**REQUIREMENTS**. Could you express the material as a JSON list of strings, one string per line, from the line containing "You are a GUI" through the end of the material, with blank lines left out and the pictures omitted?

**RECORDS**.
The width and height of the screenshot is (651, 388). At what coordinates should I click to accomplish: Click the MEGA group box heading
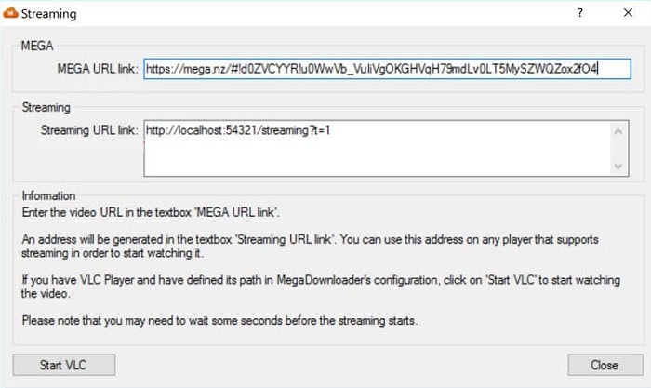click(x=37, y=46)
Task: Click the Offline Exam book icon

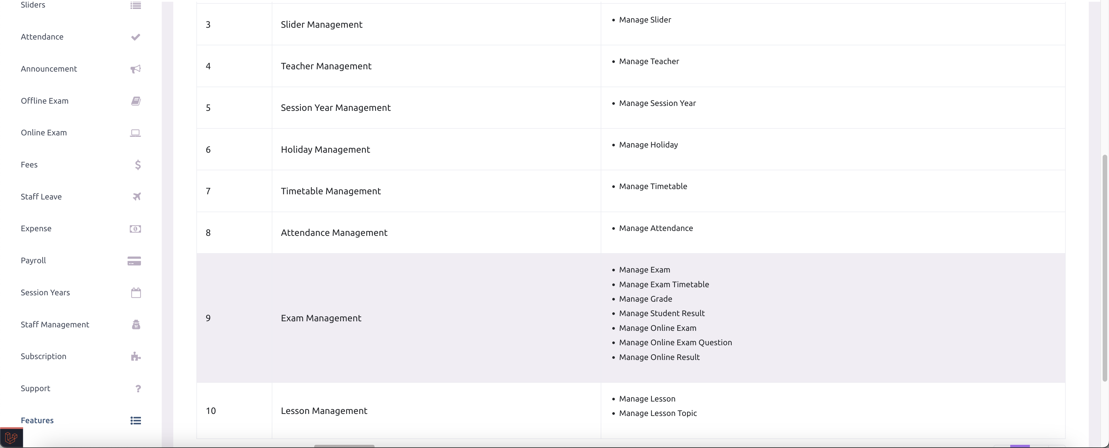Action: tap(136, 101)
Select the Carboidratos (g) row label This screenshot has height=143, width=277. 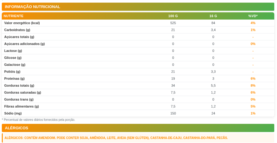click(x=17, y=30)
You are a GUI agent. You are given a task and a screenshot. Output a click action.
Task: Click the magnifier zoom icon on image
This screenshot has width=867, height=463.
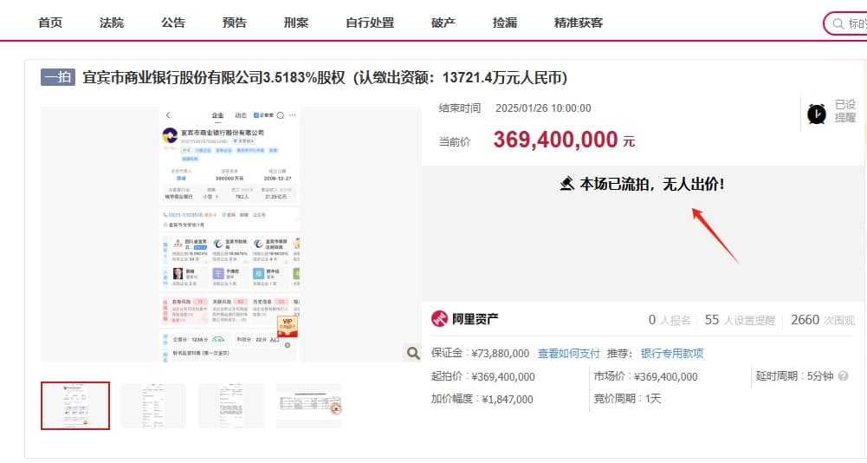pyautogui.click(x=413, y=351)
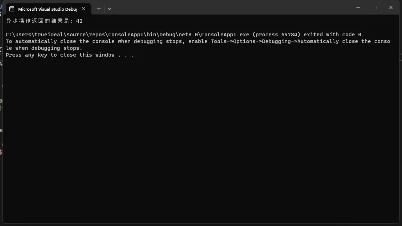Click the "exited with code 0" message
Viewport: 402px width, 226px height.
pos(332,35)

**IN RESPONSE**.
[
  "You are a GUI agent. You are given a task and a screenshot. Output a click action.",
  "Task: Click the magnifier zoom icon on image",
  "This screenshot has width=867, height=463.",
  "pyautogui.click(x=413, y=351)",
  "Click the \"exited with code 0\" message",
  "Viewport: 402px width, 226px height.",
  "pos(332,35)"
]